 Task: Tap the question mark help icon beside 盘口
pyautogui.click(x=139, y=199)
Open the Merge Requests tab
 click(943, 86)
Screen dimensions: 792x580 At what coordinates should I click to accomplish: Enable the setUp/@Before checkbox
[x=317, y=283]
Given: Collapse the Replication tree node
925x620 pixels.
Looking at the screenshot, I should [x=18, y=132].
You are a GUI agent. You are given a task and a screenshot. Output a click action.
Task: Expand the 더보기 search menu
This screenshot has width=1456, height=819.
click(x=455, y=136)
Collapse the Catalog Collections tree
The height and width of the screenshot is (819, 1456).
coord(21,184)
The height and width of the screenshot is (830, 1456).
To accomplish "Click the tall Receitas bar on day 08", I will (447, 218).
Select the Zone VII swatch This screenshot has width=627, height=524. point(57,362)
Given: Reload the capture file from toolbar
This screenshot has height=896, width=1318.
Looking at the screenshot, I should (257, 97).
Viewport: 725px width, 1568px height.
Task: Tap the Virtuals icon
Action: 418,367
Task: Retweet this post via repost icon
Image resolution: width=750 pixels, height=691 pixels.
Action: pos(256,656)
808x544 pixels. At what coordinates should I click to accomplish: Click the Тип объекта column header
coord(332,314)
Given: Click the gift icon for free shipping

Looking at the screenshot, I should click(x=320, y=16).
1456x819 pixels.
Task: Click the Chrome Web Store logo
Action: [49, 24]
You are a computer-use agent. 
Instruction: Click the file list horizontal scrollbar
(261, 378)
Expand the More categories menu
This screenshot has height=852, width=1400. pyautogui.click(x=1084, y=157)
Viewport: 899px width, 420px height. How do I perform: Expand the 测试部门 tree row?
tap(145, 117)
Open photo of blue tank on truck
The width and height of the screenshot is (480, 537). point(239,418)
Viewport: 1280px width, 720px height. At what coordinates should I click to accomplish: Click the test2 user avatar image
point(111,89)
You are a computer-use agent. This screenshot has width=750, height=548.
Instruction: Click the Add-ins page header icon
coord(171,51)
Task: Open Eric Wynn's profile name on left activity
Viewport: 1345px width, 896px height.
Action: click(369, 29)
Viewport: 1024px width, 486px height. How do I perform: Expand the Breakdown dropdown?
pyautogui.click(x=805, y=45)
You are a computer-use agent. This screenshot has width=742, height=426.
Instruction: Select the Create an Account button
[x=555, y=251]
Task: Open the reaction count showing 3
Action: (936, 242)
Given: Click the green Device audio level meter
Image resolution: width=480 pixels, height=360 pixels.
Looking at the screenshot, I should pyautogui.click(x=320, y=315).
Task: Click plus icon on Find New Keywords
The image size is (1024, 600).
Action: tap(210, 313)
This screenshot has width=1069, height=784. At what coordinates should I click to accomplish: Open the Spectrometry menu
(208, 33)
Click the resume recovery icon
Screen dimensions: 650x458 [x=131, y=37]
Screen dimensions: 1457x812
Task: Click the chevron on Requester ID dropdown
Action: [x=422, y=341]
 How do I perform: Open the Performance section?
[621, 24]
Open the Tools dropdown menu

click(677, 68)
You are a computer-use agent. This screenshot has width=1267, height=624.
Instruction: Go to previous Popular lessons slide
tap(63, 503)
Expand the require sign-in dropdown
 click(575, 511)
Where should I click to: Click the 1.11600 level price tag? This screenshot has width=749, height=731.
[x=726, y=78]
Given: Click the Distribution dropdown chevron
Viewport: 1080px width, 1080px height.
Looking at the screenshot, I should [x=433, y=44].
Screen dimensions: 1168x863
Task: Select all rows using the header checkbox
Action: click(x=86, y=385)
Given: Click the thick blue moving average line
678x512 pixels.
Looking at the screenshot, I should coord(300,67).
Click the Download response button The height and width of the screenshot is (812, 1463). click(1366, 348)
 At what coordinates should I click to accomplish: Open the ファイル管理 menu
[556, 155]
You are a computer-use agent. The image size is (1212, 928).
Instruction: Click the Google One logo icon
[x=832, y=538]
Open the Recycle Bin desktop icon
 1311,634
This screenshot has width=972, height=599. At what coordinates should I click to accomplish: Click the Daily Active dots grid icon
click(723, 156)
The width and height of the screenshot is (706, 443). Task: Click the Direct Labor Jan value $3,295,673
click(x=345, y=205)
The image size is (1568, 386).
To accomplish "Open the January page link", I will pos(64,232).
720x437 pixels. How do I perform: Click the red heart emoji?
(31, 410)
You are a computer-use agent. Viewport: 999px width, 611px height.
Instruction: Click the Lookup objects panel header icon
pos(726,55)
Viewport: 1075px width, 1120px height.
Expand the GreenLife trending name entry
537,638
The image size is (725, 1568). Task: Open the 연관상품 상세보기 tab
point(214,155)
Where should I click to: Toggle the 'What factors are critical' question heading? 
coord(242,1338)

◆ ◆ ◆ ◆

Задание ▸ Верни все строки выше слово в слово, ничего в них не меняя.

Ответ на задание ▸
 Task: Tap the question mark help icon beside 盘口
pyautogui.click(x=139, y=199)
Open the Merge Requests tab
 click(943, 86)
Screen dimensions: 792x580 At what coordinates should I click to accomplish: Enable the setUp/@Before checkbox
[x=317, y=283]
Given: Collapse the Replication tree node
925x620 pixels.
Looking at the screenshot, I should [x=18, y=132].
You are a GUI agent. You are given a task and a screenshot. Output a click action.
Task: Expand the 더보기 search menu
This screenshot has width=1456, height=819.
click(x=455, y=136)
Collapse the Catalog Collections tree
The height and width of the screenshot is (819, 1456).
coord(21,184)
The height and width of the screenshot is (830, 1456).
To accomplish "Click the tall Receitas bar on day 08", I will (447, 218).
Select the Zone VII swatch This screenshot has width=627, height=524. point(57,362)
Given: Reload the capture file from toolbar
This screenshot has height=896, width=1318.
Looking at the screenshot, I should (257, 97).
Viewport: 725px width, 1568px height.
Task: Tap the Virtuals icon
Action: 418,367
Task: Retweet this post via repost icon
Image resolution: width=750 pixels, height=691 pixels.
Action: pos(256,656)
808x544 pixels. At what coordinates should I click to accomplish: Click the Тип объекта column header
coord(332,314)
Given: Click the gift icon for free shipping

Looking at the screenshot, I should click(x=320, y=16).
1456x819 pixels.
Task: Click the Chrome Web Store logo
Action: [49, 24]
You are a computer-use agent. 
Instruction: Click the file list horizontal scrollbar
(261, 378)
Expand the More categories menu
This screenshot has height=852, width=1400. pyautogui.click(x=1084, y=157)
Viewport: 899px width, 420px height. How do I perform: Expand the 测试部门 tree row?
tap(145, 117)
Open photo of blue tank on truck
The width and height of the screenshot is (480, 537). point(239,418)
Viewport: 1280px width, 720px height. At what coordinates should I click to accomplish: Click the test2 user avatar image
point(111,89)
You are a computer-use agent. This screenshot has width=750, height=548.
Instruction: Click the Add-ins page header icon
coord(171,51)
Task: Open Eric Wynn's profile name on left activity
Viewport: 1345px width, 896px height.
Action: click(369, 29)
Viewport: 1024px width, 486px height. How do I perform: Expand the Breakdown dropdown?
pyautogui.click(x=805, y=45)
You are a computer-use agent. This screenshot has width=742, height=426.
Instruction: Select the Create an Account button
[x=555, y=251]
Task: Open the reaction count showing 3
Action: (936, 242)
Given: Click the green Device audio level meter
Image resolution: width=480 pixels, height=360 pixels.
Looking at the screenshot, I should pyautogui.click(x=320, y=315).
Task: Click plus icon on Find New Keywords
The image size is (1024, 600).
Action: tap(210, 313)
This screenshot has width=1069, height=784. At what coordinates should I click to accomplish: Open the Spectrometry menu
(208, 33)
Click the resume recovery icon
Screen dimensions: 650x458 [x=131, y=37]
Screen dimensions: 1457x812
Task: Click the chevron on Requester ID dropdown
Action: [x=422, y=341]
 How do I perform: Open the Performance section?
[621, 24]
Open the Tools dropdown menu

click(677, 68)
You are a computer-use agent. This screenshot has width=1267, height=624.
Instruction: Go to previous Popular lessons slide
tap(63, 503)
Expand the require sign-in dropdown
 click(575, 511)
Where should I click to: Click the 1.11600 level price tag? This screenshot has width=749, height=731.
[x=726, y=78]
Given: Click the Distribution dropdown chevron
Viewport: 1080px width, 1080px height.
Looking at the screenshot, I should [x=433, y=44].
Screen dimensions: 1168x863
Task: Select all rows using the header checkbox
Action: click(x=86, y=385)
Given: Click the thick blue moving average line
678x512 pixels.
Looking at the screenshot, I should coord(300,67).
Click the Download response button The height and width of the screenshot is (812, 1463). click(1366, 348)
 At what coordinates should I click to accomplish: Open the ファイル管理 menu
[556, 155]
You are a computer-use agent. The image size is (1212, 928).
Instruction: Click the Google One logo icon
[x=832, y=538]
Open the Recycle Bin desktop icon
 1311,634
This screenshot has width=972, height=599. At what coordinates should I click to accomplish: Click the Daily Active dots grid icon
click(723, 156)
The width and height of the screenshot is (706, 443). Task: Click the Direct Labor Jan value $3,295,673
click(x=345, y=205)
The image size is (1568, 386).
To accomplish "Open the January page link", I will pos(64,232).
720x437 pixels. How do I perform: Click the red heart emoji?
(31, 410)
You are a computer-use agent. Viewport: 999px width, 611px height.
Instruction: Click the Lookup objects panel header icon
pos(726,55)
Viewport: 1075px width, 1120px height.
Expand the GreenLife trending name entry
537,638
The image size is (725, 1568). Task: Open the 연관상품 상세보기 tab
point(214,155)
Where should I click to: Toggle the 'What factors are critical' question heading? 
coord(242,1338)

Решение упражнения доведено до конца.